Falling prices – it doesn’t sound like that could that be a problem, does it? But from an economic standpoint, deflation is actually a serious concern. Like driving below the speed limit on a busy freeway, it seems like it would be safer, but you might just cause a 25-mile traffic jam.
Deflation occurs when overall price growth becomes negative – the opposite of inflation. While that still might not sound like a problem, the paralyzed economic activity that drives deflation definitely is. And with the current growth in the prices of goods and services now at the lowest level since 2008, the likelihood of an upcoming period of deflation is increasing. Businesses would be wise to consider the possible effects of deflation on their business models.
In an economic slowdown, several unpleasant factors play out that can drive deflation:
- Businesses and consumers slow their spending, and demand for products and services falls. Case in point – witness the recent drop in demand for gasoline as people drove less due to coronavirus. Falling demand led to a large decline in oil prices as supply far exceeded demand.

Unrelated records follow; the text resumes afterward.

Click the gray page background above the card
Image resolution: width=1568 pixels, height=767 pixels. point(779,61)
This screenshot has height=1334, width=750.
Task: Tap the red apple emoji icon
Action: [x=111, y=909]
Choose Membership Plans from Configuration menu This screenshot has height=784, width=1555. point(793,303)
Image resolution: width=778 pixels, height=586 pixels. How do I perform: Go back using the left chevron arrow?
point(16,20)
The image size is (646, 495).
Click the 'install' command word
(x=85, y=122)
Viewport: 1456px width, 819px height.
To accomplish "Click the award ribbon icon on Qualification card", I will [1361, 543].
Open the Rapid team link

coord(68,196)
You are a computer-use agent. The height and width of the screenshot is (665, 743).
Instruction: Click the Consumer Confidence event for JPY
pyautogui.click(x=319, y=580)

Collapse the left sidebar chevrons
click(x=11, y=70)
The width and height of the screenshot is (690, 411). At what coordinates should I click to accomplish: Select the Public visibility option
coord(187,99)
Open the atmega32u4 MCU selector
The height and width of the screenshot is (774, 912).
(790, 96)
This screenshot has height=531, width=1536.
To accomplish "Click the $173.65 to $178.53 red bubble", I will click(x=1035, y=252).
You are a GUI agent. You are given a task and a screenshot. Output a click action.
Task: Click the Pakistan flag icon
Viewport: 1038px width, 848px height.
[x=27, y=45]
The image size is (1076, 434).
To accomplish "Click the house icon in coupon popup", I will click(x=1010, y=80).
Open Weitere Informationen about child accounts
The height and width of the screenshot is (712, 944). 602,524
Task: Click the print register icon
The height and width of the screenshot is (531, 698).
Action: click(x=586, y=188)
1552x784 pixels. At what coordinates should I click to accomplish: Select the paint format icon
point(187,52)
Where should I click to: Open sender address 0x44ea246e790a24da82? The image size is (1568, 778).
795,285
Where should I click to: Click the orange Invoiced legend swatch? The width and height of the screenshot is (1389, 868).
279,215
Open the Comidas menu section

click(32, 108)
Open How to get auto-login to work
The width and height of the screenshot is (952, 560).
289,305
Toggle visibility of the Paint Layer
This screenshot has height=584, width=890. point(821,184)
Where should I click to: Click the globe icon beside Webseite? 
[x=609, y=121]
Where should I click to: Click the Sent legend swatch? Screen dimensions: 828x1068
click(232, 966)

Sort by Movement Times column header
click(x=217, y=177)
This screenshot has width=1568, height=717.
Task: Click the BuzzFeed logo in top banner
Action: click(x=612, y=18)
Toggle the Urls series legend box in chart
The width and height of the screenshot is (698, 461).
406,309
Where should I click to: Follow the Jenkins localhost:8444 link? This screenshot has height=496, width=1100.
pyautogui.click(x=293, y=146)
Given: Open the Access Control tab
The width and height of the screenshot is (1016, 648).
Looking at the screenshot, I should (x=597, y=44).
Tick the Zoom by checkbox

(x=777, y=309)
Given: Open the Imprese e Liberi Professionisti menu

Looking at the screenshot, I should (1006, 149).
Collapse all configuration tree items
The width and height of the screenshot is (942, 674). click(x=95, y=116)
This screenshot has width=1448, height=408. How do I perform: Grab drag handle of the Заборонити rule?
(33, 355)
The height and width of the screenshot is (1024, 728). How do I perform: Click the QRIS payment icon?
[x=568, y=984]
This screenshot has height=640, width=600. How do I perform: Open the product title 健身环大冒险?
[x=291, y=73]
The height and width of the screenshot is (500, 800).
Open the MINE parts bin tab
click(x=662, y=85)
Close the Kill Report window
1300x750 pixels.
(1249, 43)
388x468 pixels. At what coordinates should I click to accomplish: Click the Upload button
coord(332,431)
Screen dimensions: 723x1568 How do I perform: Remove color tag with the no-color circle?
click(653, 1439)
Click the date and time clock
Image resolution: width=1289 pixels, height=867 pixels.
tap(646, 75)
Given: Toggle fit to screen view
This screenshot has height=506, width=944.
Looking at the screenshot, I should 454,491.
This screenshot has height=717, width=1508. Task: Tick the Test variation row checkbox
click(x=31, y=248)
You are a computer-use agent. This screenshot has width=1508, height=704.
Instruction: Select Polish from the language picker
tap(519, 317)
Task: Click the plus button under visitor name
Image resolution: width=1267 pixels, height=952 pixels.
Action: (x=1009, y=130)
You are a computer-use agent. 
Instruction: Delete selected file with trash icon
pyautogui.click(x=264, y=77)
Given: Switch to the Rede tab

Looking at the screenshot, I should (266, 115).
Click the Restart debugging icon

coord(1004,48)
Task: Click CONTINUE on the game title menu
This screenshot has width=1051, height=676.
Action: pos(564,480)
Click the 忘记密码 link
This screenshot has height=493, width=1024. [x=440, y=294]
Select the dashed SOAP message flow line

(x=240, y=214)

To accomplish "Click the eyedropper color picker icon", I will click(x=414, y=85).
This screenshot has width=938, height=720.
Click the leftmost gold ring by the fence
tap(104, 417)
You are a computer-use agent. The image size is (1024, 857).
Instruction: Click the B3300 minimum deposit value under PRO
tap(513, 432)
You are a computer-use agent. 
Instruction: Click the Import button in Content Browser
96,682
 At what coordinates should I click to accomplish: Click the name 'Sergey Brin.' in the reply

- As demand drops, companies are forced to reduce their prices to entice consumers and businesses to start buying again.
- But with their revenues lowered, companies curtail investment, reduce hiring, and freeze wages.
- Debts and interest payments begin to weigh heavier as income drops, and the risk of default rises. Banks get pickier in their lending, and the lending cycle stagnates.
- The Federal Reserve’s monetary-policy tools don’t work as well during a period of deflation. To encourage spending and lending, the Fed would generally try to keep interest rates near or below the rate of inflation. But because interest rates are already very low, deflation makes that a more difficult task.
Keep that vicious cycle going for a sustained period of time and you’ve got deflation.
And after having said all that – take a deep breath, because it could be that instead of deflation, we’re in for a period of global inflation if central banks have flooded their economies with too much money as they try to prop up spending. Get the balance wrong, and it could tip the scales in either direction. Businesses should have contingency plans in place for both deflationary and inflationary scenarios.